Going back to the outcome of the general election, the Dems basically dug their own political grave by their shameful conduct on the platform where the focus was more on personal attacks than presenting ideas to solve the problems of concern to Barbadians. The BLP, on the other hand, ran an issues-driven campaign with a focus on offering solutions which precisely was what Barbadians voted for. As the Dems self-destructed, there was no need for the BLP to bring out the heavy artillery from its arsenal.
It is unbelievable that the Dems could have thought that they would have won re-election on this basis. But then, they had become so detached from the reality of Barbadians that almost anything was possible. They have paid a dear price for their miscalculation. When May 24 came, all really that was left to be done was closing the open grave in which lay 30 DLP political corpses. Barbadians did so emphatically with their X’s. With its political brand discredited and in tatters, the DLP faces an uncertain future without a voice in the national legislature.

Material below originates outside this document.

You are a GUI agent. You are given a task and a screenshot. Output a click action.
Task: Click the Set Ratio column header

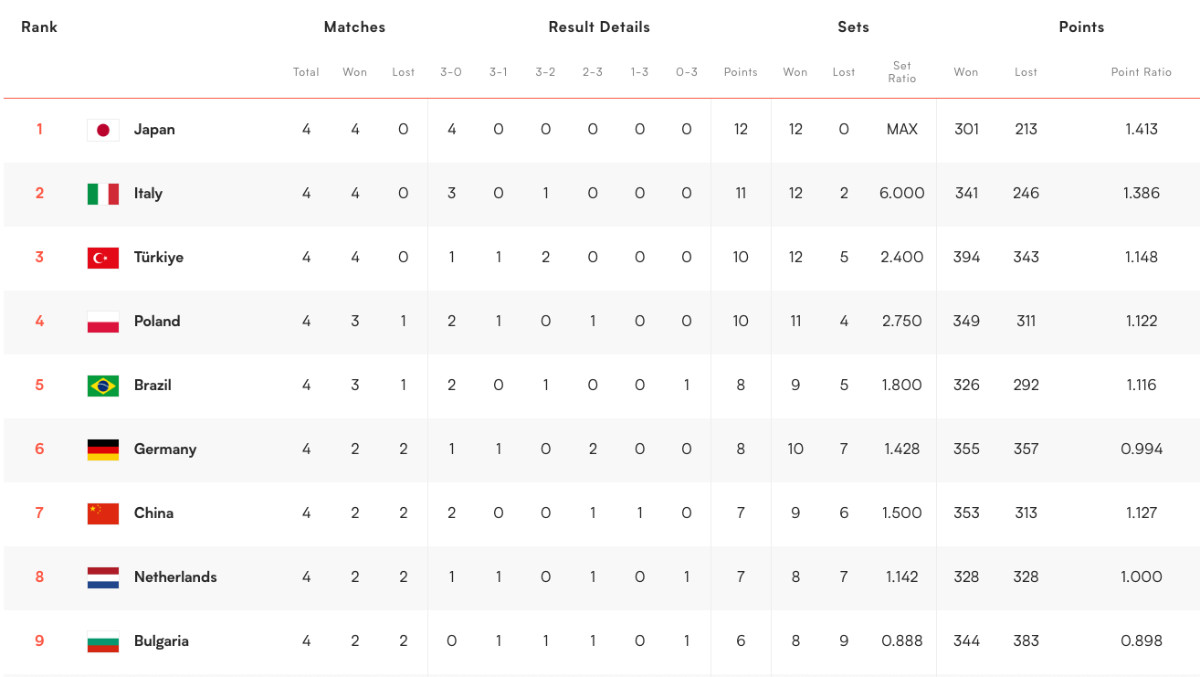[902, 72]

In the last 25 years, quite a few former dominant political parties in the Caribbean have fallen by the wayside in similar circumstances. They include Eric Gairy’s Grenada United Labour Party, Forbes Burnham’s People’s National Congress in Guyana, Milton Cato’s St Vincent and the Grenadines Labour Party, and Eugenia Charles’ Dominica Freedom Party. Only fresh dynamic leadership and a complete re-branding can save Errol Barrow’s great party from suffering a similar fate.
Stuart, touted by his blind foot-soldiers, as the DLP’s greatest asset was, in fact, its biggest liability. Based on what was being said about him on the ground, he should have been ruthlessly toppled by his disgruntled colleagues long ago, but they just talked the talk and refused to walk the walk. The DLP’s 30-0 drubbing, unprecedented in Barbadian political history, was a national revolt against Stuart’s ineffective leadership and the irrelevance of his politics to the needs of Barbadians.
True to what he said just before the start of the campaign, history was certainly made in this election. Ironically, it was neither in favour of himself nor the DLP. He has gone down in history as the first incumbent leader to suffer such a colossal electoral defeat and will be remembered as the worst prime minister who headed the worst government Barbados has had so far. Wasn’t this my consistent prediction in this column over the last three years? History has absolved me from the vile accusations of critics.
With Stuart and the Dems out of the way, rebuilding Barbados for the better is the urgent task facing Barbadians. Supporting this endeavour ought now to be the primary focus and priority of every patriotic citizen. It is certainly mine. A better Barbados has been my lifelong struggle and that is why I have decided to give Miss Mottley my full support. She has demonstrated, without a doubt, that she is the leader for this time.